The UAP I Witnessed: An Unidentified Aerial Phenomenon?
- 12 hours ago
- 4 min read
Around March 2025, I photographed what looked like an unidentified aerial phenomenon, or UAP, inside the apartment complex where I live.
Until then, I had usually thought of UFOs as a kind of afterimage produced by the unconscious, in the Jungian sense of archetypes and the collective unconscious.

UFOs are often treated as the most familiar kind of conspiracy fiction, so I never found the subject especially convincing.
And yet... an “aerial anomaly.” The phrase itself felt strange.
That morning, I went outside to get some fresh air, make up for a lack of exercise, and take a few photos.
The camera I used was an old digital camera, a FinePix S1500.
I photographed forsythias and magnolias in the morning, walked once around the complex, took one photo at a place that held some personal memories, and then returned to my apartment.
For some reason, that day felt oddly off.
On my way back, I took several photos of the elevator floor.
I have no memory at all of why I did that.
When I got back to my room, connected the camera to my laptop, and checked the photos, I noticed that something strange had been captured in one of the images.
“Hmm... an insect? A bird?” At first, I brushed it off as nothing unusual.
I made myself a coffee and looked through the files again more slowly. For some reason, that one frame kept bothering me.

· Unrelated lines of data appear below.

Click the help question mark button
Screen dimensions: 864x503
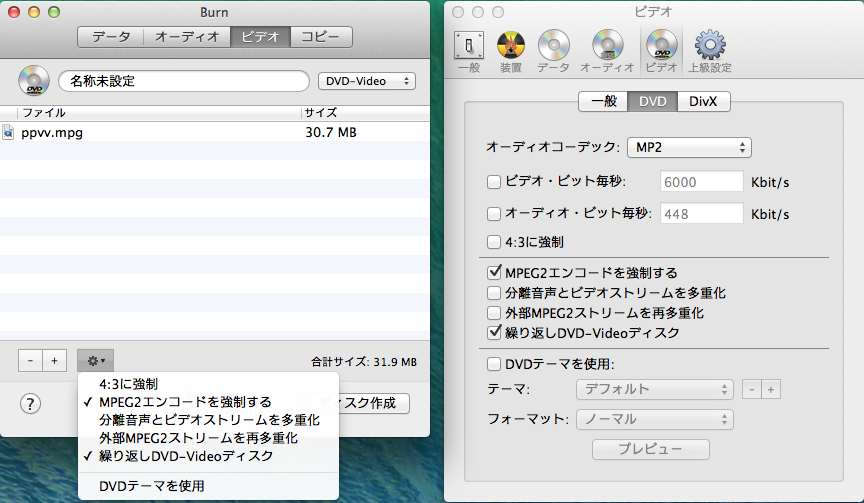click(31, 403)
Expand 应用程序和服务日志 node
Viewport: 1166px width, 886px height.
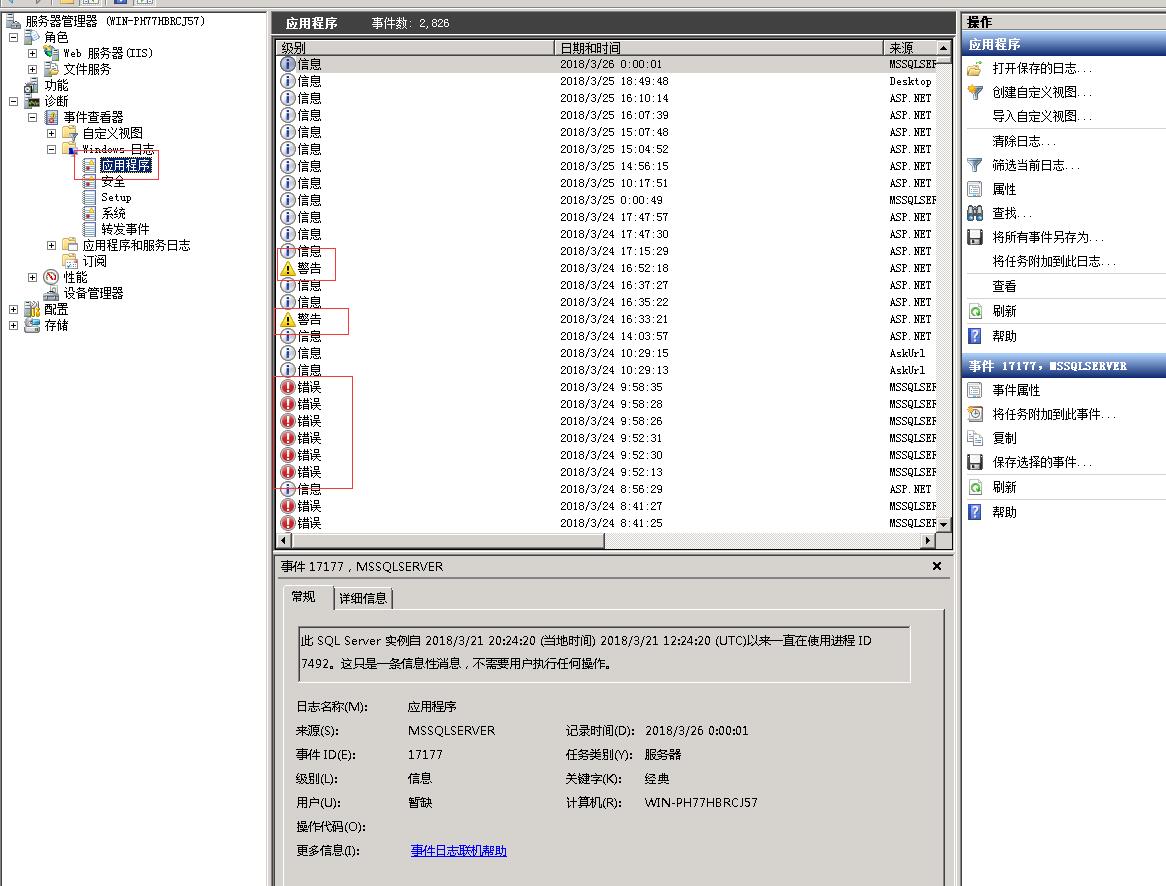pyautogui.click(x=51, y=245)
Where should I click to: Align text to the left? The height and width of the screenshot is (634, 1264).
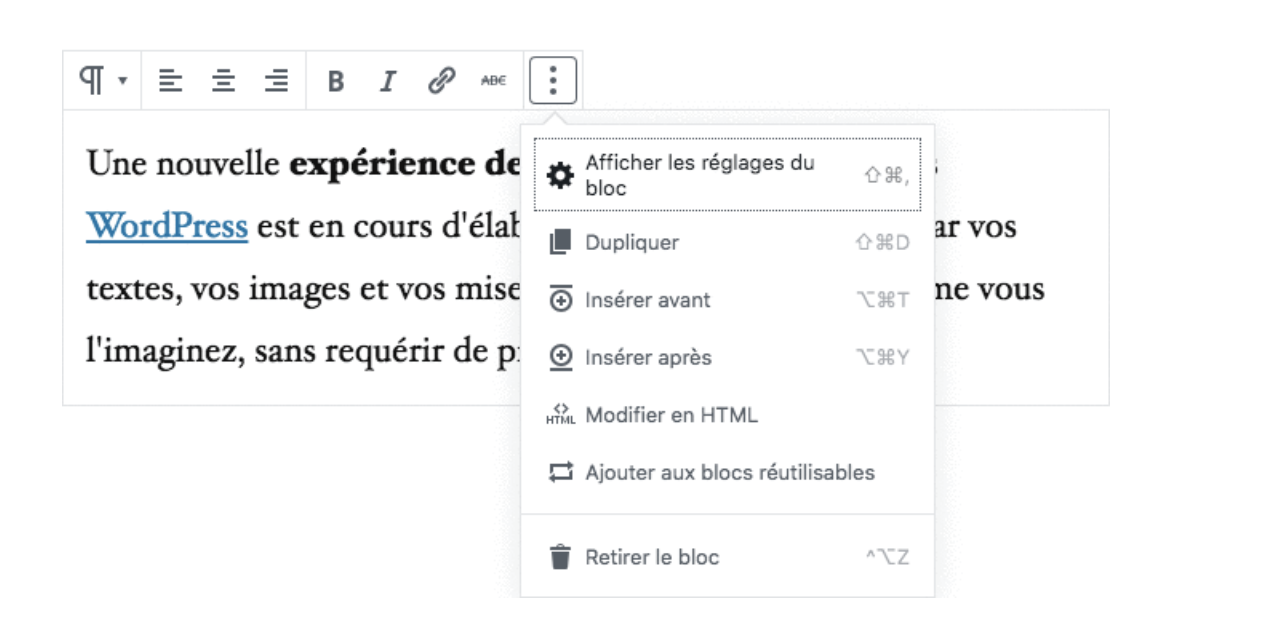tap(171, 81)

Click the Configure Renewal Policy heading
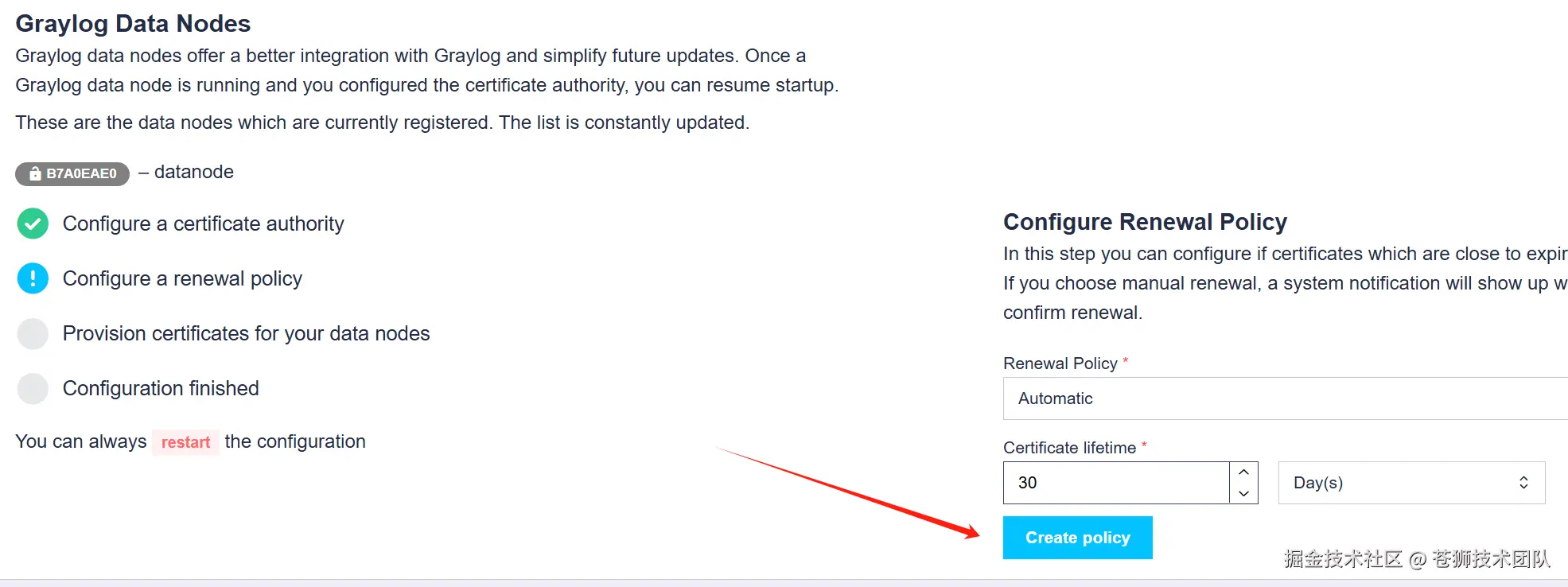point(1145,222)
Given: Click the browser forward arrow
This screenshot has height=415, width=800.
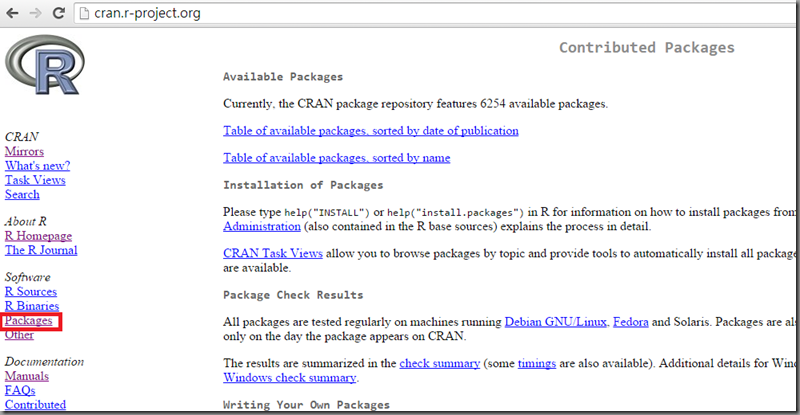Looking at the screenshot, I should [36, 14].
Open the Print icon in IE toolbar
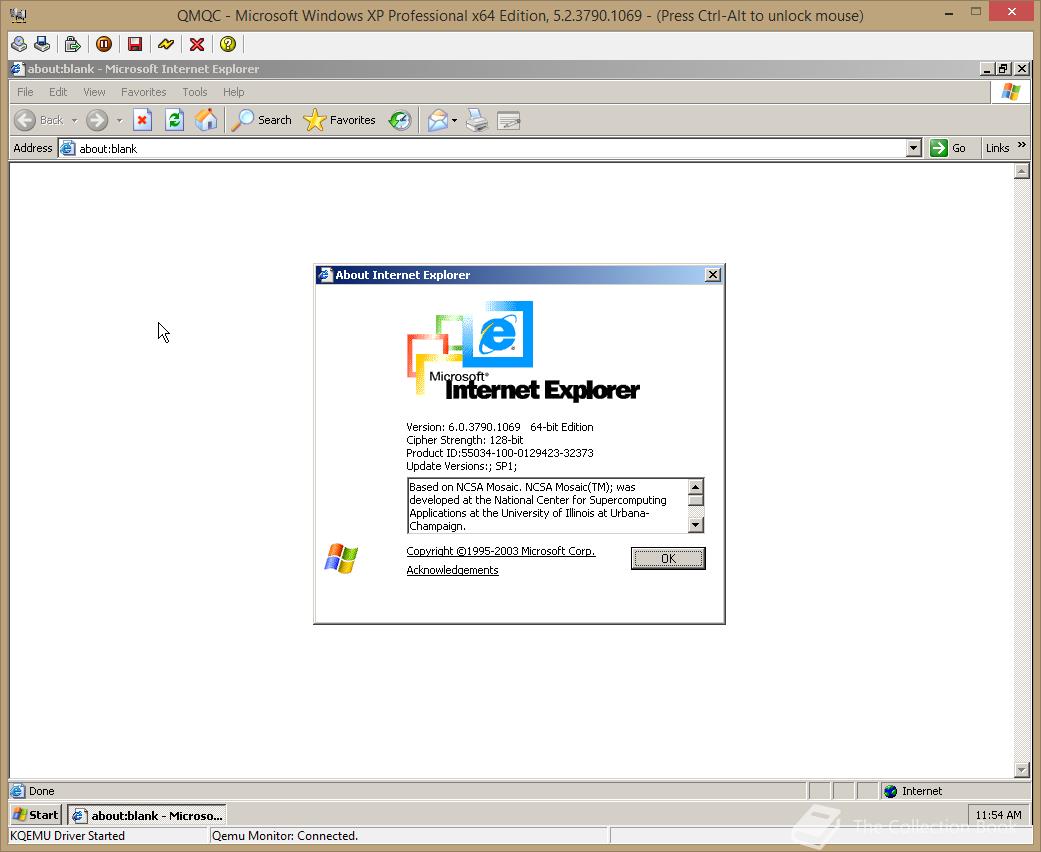Image resolution: width=1041 pixels, height=852 pixels. [477, 120]
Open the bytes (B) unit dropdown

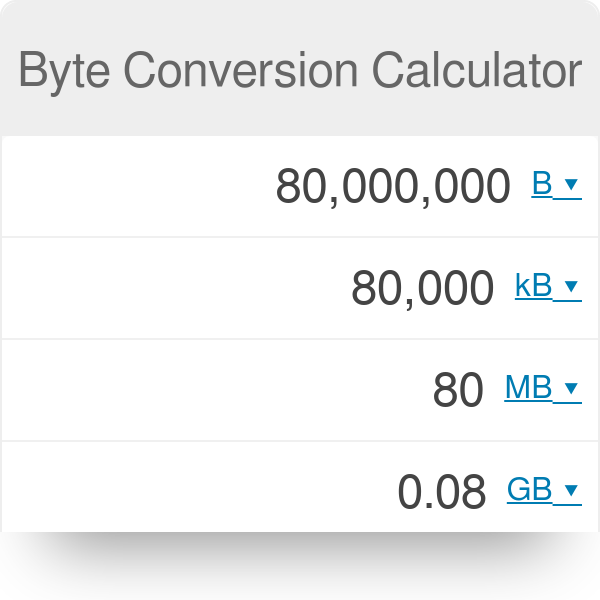pos(556,185)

After comparing the photo with other shots and checking the image as carefully as I could, I concluded that it did not appear to be a device defect, motion blur, lens flare, or a dead pixel. I also referred to AI analysis while checking whether the image had been manipulated. Based on the FinePix S1500 image, if the object at that distance had been a bird or an aircraft, I think it would probably have been at least somewhat visible to the naked eye.
Eventually, I decided to enlarge the image.
No matter how I remembered it, it did not look like a bird or an insect to me at the time.
Fast-moving subjects usually leave some kind of blurred trace. The area does have many oriental turtle doves and magpies, so I was skeptical at first.
When I was a child, I often looked up at the sky wondering whether UFOs might actually exist.
But I had never once seen a strange object moving in the sky.
I used to look at insects stuck to car windows and think, “If UFO photos exist, they probably happen in a way like this.” I lived with that assumption for a long time.
But when something like that happened to me, my way of thinking collapsed for a moment.
And why me, of all people?
As far as I know, I was the only person who photographed that scene that day.
That part felt oddly similar to other UFO witness accounts: there is evidence, but you still cannot say what it is.
Of course, it may have been a bird or an insect. But I cannot say that with certainty.
“It might have been” is only an assumption. It belongs to that undecidable area where something may be true, or may not be true.
The reason is simple. There is still one thing I cannot quite make sense of: my memory of the sequence and the camera’s recorded data do not match.
I clearly remember acting in the order described above, but the order of the files saved on the camera was reversed, and the shooting time was recorded as afternoon, not morning.

One thing is clear, though. Looking back now, the surrounding environment in March had enough possible bird candidates.
There were small streams and wetland-like spaces near the shooting location, and during that season, long-bodied large birds such as herons, egrets, and crane-like birds were often seen in the area.
Those birds can fly quite high depending on migration routes and timing, but it is hard to say that the object in the photo was definitely more than one kilometer above the ground.
It is also possible that a large bird flying at a middle altitude, or at a relatively close distance, was recorded in an unusual shape because of the sky background, exposure, focus, and motion blur from wing movement.
So it is possible that I interpreted the scene as an anomaly because of a misunderstanding.
The brain’s interpretive process is stronger than we tend to think.
The same object can take on a completely different meaning depending on the context in which it is seen.
Even an ordinary object can become deeply unfamiliar when momentary emotion, anxiety, memory, and surrounding circumstances combine.
Still, I do not think it is right to simply conclude that the photo is “just a bird.”
For now, I think the most reasonable way to leave it is this: an unidentified aerial object that may have been a large bird, with uncertainty remaining in both the photographed shape and the recorded data.